March 24, 2020
Submitting Claims When the Billed Amount Exceeds $99,999.99
The Standard Companion Guide for Health Care Claim: Professional (837P) clarifies and specifies data content when exchanging transactions electronically with Medicare. One of the general rules pertaining to an 837P (Part B electronic claim) transaction is the maximum number of characters submitted in any dollar amount field is seven characters.
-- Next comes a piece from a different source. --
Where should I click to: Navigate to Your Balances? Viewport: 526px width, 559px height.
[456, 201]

Claims containing a dollar amount in excess of 99,999.99 will be rejected.
For claims you have for services that exceed this amount, they will have to be submitted on separate claims as follows:
Claim 1
- Submit the service with an acceptable dollar amount (< 99,999.99.)
- In the documentation field, identify this as, "Claim 1 of 2; Dollar amount exceeds charge line amount."
Claim 2
- Submit the service with CPT modifier 59.
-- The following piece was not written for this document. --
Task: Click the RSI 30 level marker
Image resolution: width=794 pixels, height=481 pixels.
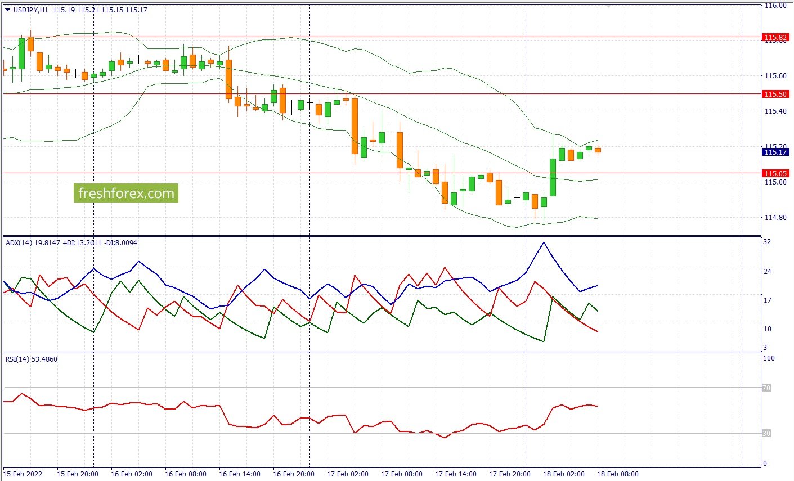Action: click(766, 433)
- Enter the charge as the remaining dollar amount.
- In the documentation field, identify this as, "Claim 2 of 2; Remaining dollar amount from Claim 1 amount exceeds charge line amount."
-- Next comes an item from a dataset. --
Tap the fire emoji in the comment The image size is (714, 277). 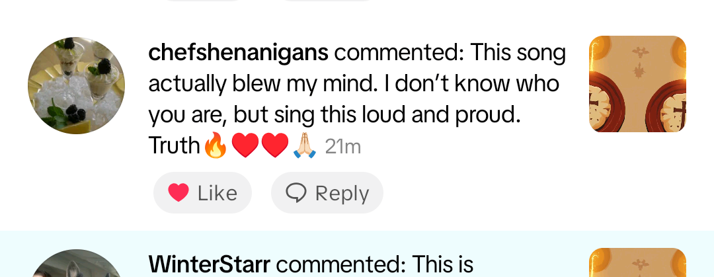coord(215,145)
If you do not note in the documentation field the reason the claim is split this way, it will be denied as a duplicate.
Also, when splitting the charge of the service, be sure the dollar amounts are slightly different, as this will prevent the system from assuming the two claims are an exact duplicate.
- For example, if the charge for a service is $100,000.00, submit the charge on Claim 1 as $51,000.00; on Claim 2 submit the charge as $49,000.00.